Justifying the withdrawal from Afghanistan, Biden asked, “Does anybody truly believe that I would not have had to put in significantly more American forces? Send your sons, your daughters, like my son was sent to Iraq, to maybe die?”
As the evacuation continues, as many as 20,000 Afghan interpreters, who assisted the U.S. with translation during the war, face threats of violence from the Taliban. Biden said Friday that he is committed to helping the interpreters, but Americans are his top priority.
“We’re making the same commitment [to the interpreters]. There’s nothing more important than getting citizens out, I acknowledge that. But equally important is all those… who, in fact, helped us. They were translators, they went into battle for us, they were part of the operation,” he said.
According to the non-profit No One Left Behind, 300 Afghan interpreters and members of their families have been killed since 2001 because they assisted U.S. troops.
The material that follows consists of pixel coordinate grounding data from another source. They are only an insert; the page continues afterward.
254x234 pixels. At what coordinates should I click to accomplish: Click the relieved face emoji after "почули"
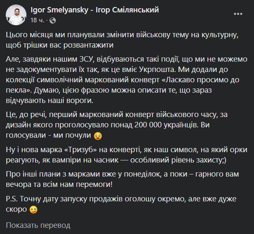(x=98, y=135)

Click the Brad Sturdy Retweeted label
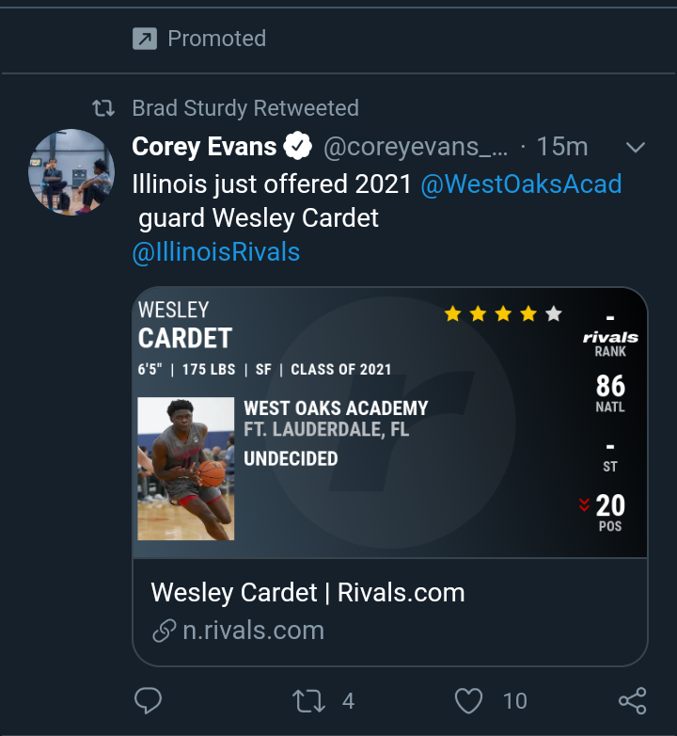click(245, 108)
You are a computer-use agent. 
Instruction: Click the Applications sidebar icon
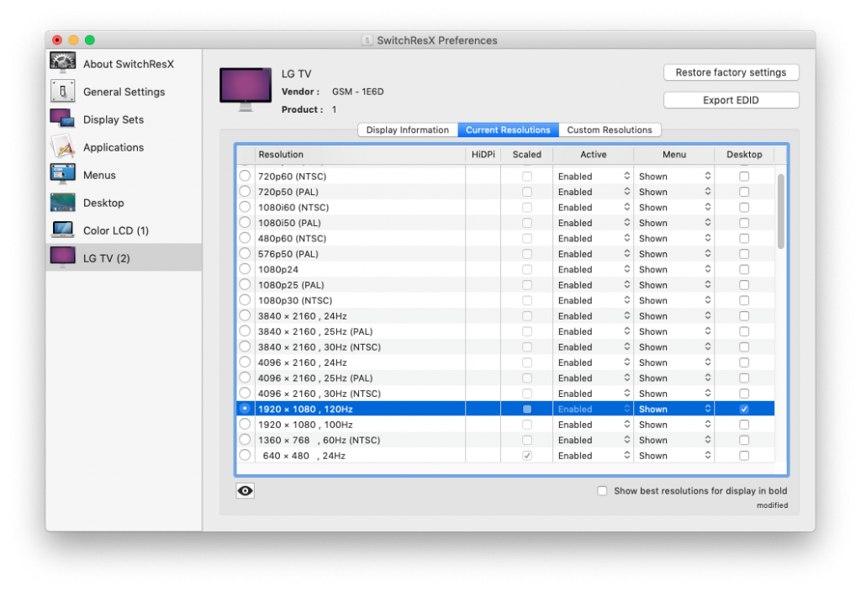tap(63, 147)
Interpreters and their families have access to special U.S. visas, but there is currently a backlog in processing them at the State Department. When Biden first took office, nearly 17,000 cases were waiting to be processed. In the meantime, they are in a very precarious position.
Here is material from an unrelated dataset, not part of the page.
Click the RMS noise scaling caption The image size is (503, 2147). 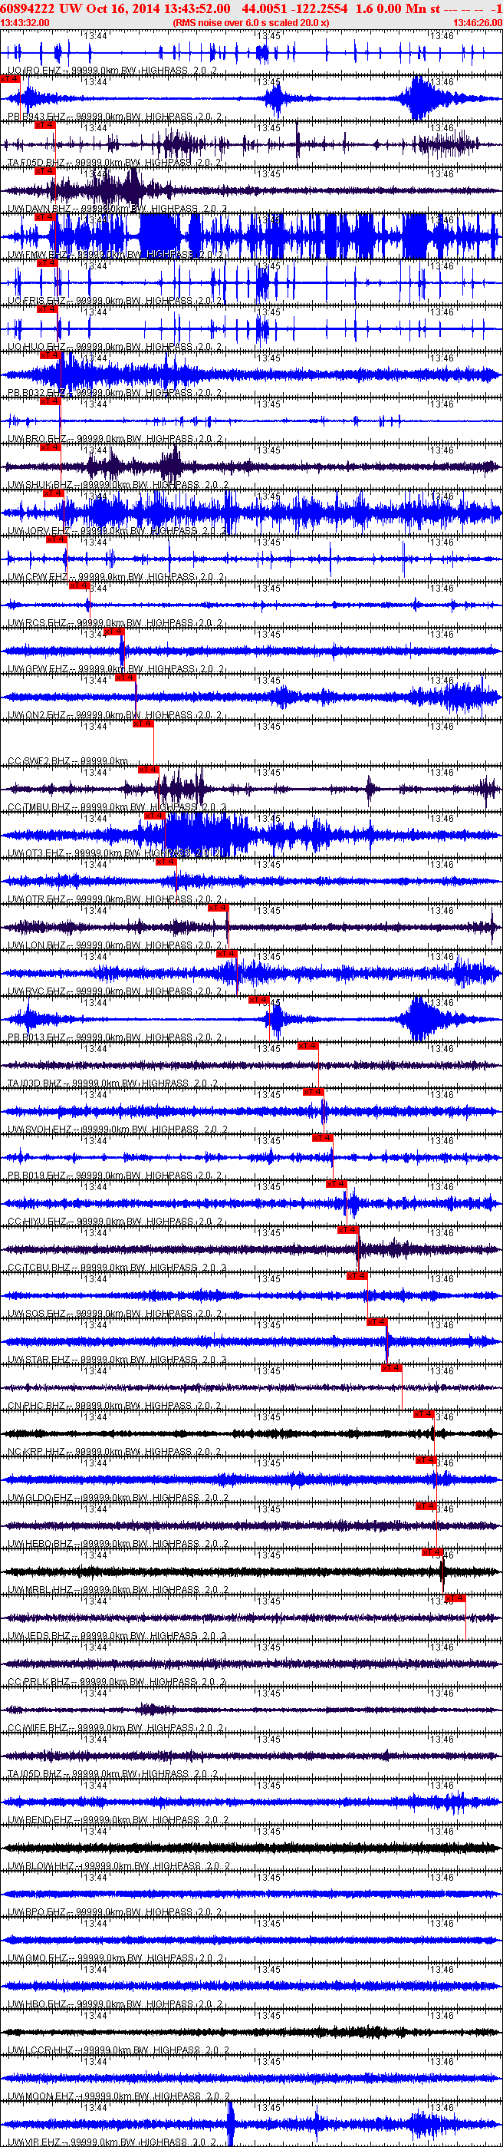tap(251, 23)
“Since these insurgents have arrived, I cannot sleep for a minute. I can’t sleep for a single minute,” an Afghan national who went by Reggie told NPR. “I’m standing out in front of my house, but I’m not feeling safe. There isn’t a single moment that I can be feeling relaxed.”
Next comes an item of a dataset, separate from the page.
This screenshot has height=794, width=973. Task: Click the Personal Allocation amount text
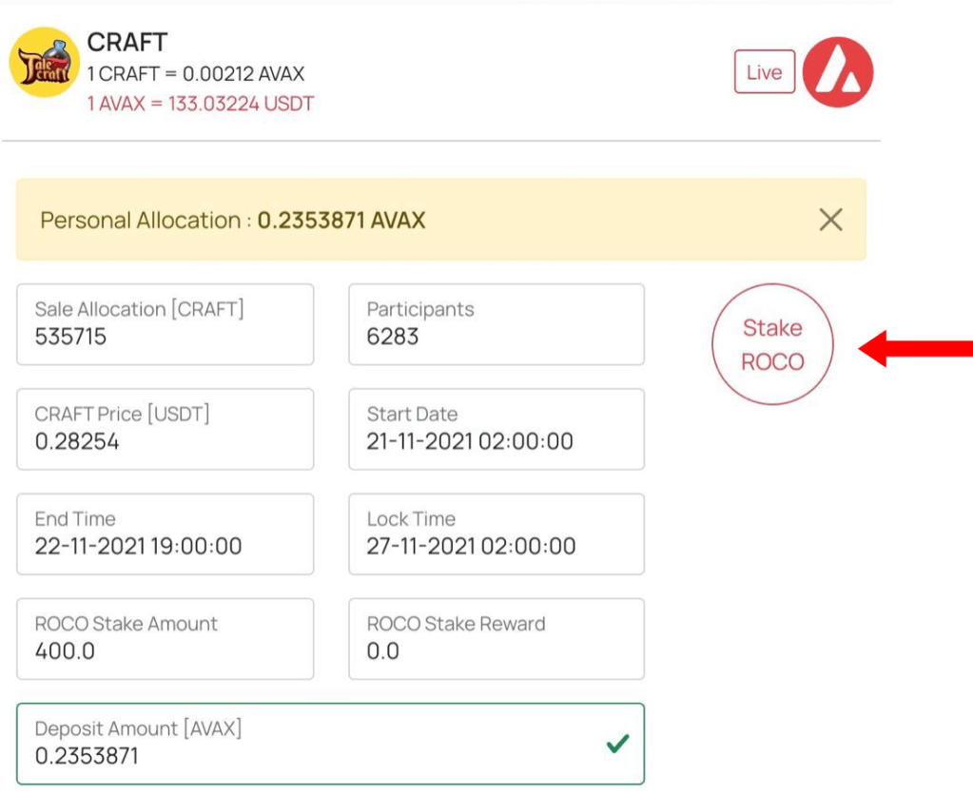point(341,221)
Many Afghan people are also gathering outside Kabul airport, hoping to get on a plane out. Some Afghan mothers are so desperate to get their children to safety, they are lifting their babies over barbed wire to hand them to U.S. troops inside the airport. The U.K.’s Secretary of State for Defense, Ben Wallace, said that the U.S. and allies are making sure the children are reunited with their families before leaving the country. “If you see in the footage, the child is taken, that will be because the family will be taken as well,” Wallace said on Sky News.
“It will be the challenge of trying to make it through the crowd,” he added. “We are finding other ways of dealing with that, but that is what is happening.”
The administration has been criticized for a lack of planning for the evacuation, and Biden admitted that the collapse “did unfold more quickly than we had anticipated.” Even so, activists say he could have done more to prevent this chaos.
“There are tens of thousands of Americans and Afghans literally at the gate,” Sunil Varghese, policy director for the International Refugee Assistance Project, told the New York Times. “This could have been completely avoided if evacuation was part of the military withdrawal.”